Im trying to get the prices, serves, pieces and weight of the products from the following site by using regex in specific tags and classes from the html, while i successfully got the prices using the regex, coudn't get the weight, serves and pieces of the product using the same statement, can i use the css delector to get the remaining ?

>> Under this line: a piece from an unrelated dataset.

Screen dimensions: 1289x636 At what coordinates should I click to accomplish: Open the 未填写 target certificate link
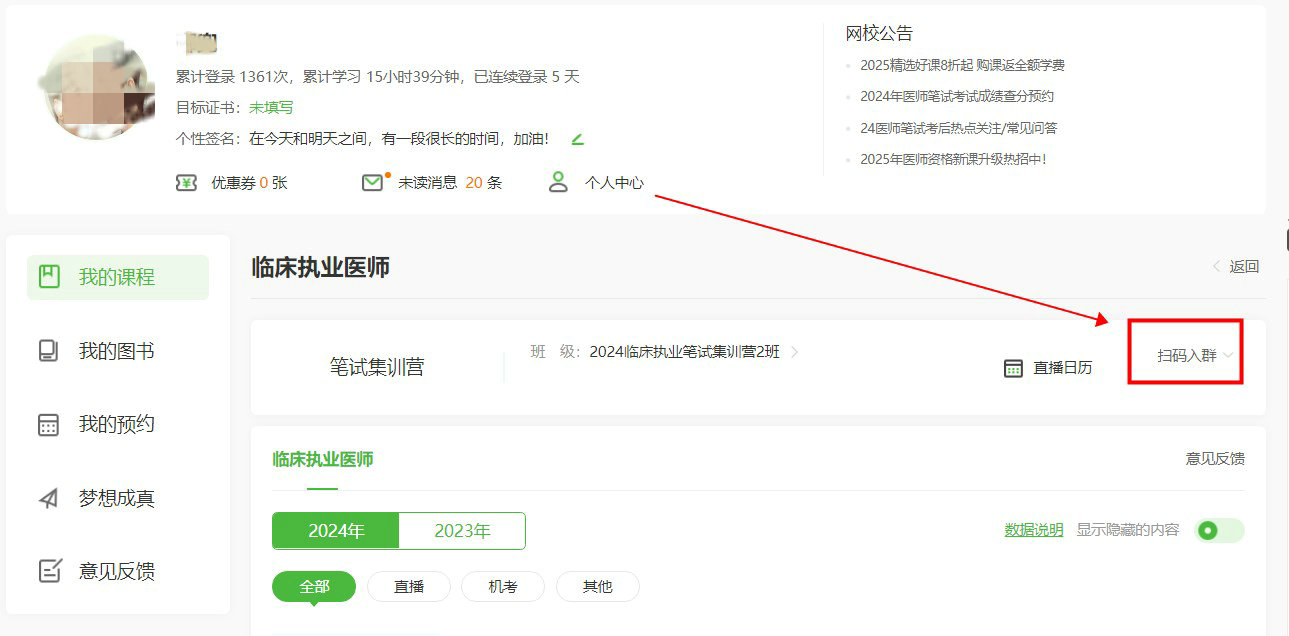tap(271, 107)
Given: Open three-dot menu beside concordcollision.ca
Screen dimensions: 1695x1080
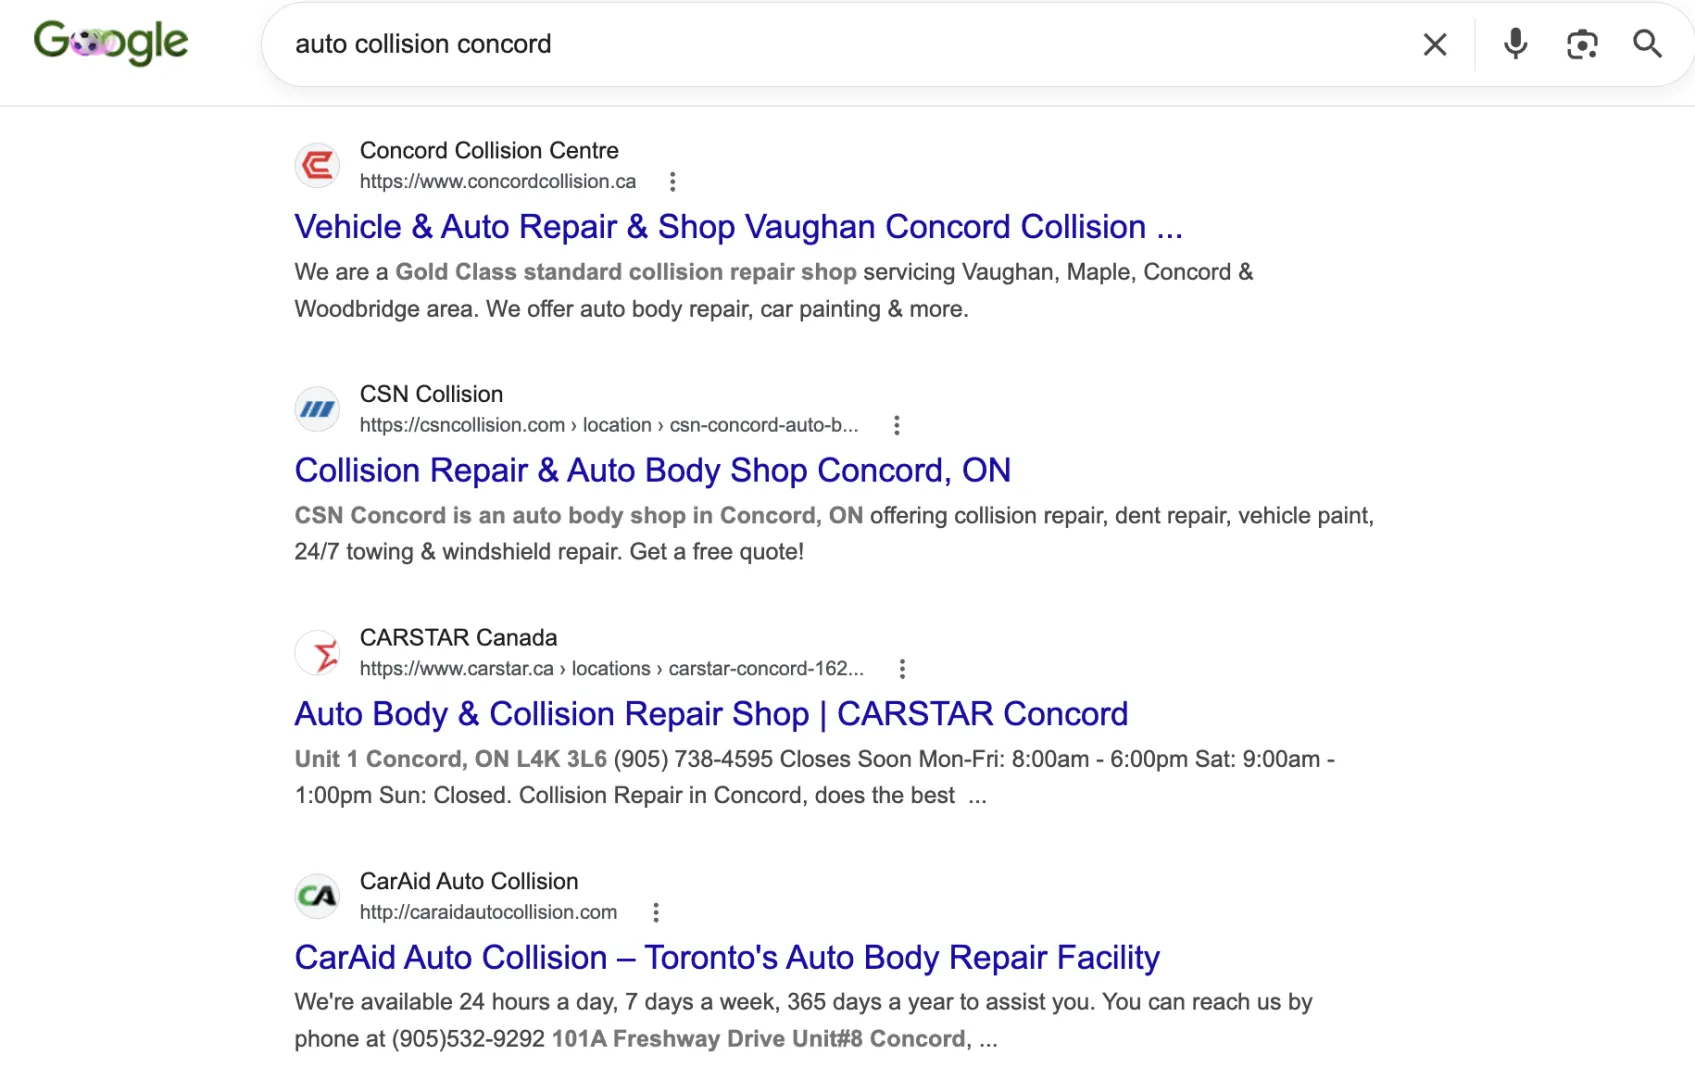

https://www.tendercuts.in/chicken/whole-chicken-skin-off
code :
import requests,re
from bs4 import BeautifulSoup
URL = 'https://www.tendercuts.in/chicken/whole-chicken-skin-off'
r = requests.get(URL)
soup = BeautifulSoup(r.text)
data = []
for item in soup.select('app-child-product-display'):
data.append({
'price':re.search(r'₹\d*',item.find('p', class_='current-price').text).group(),
'weight':re.search(r'\d*',item.find('span', class_='callout').text).group()
})
print(data)
Output :
[{'price': '₹99', 'weight': ''}, {'price': '₹125', 'weight': ''}, {'price': '₹499', 'weight': ''}, {'price': '₹749', 'weight': ''}]
CodePudding user response:
It do not need regex
to extract the information, just select your targets more specific with CSS SELECTORS by id
:
'weight':item.select_one('#product-weight span:last-child').text,
'pieces':item.select_one('#product-pieces span:last-child').text
Example
import requests,re
from bs4 import BeautifulSoup
URL = 'https://www.tendercuts.in/chicken/whole-chicken-skin-off'
r = requests.get(URL)
soup = BeautifulSoup(r.text)
data = []
for item in soup.select('app-child-product-display'):
data.append({
'price':re.search(r'₹\d*',item.find('p', class_='current-price').text).group(),
'weight':item.select_one('#product-weight span:last-child').text,
'pieces':item.select_one('#product-pieces span:last-child').text
})
print(data)
Output
[{'price': '₹99', 'weight': '480 - 500 Gms', 'pieces': '18 to 20'}, {'price': '₹125', 'weight': '480 - 500 Gms', 'pieces': '18 to 20'}, {'price': '₹499', 'weight': '1980 - 2000 Gms', 'pieces': '50 to 60'}, {'price': '₹749', 'weight': '2980 - 3000 Gms', 'pieces': '80 to 90'}]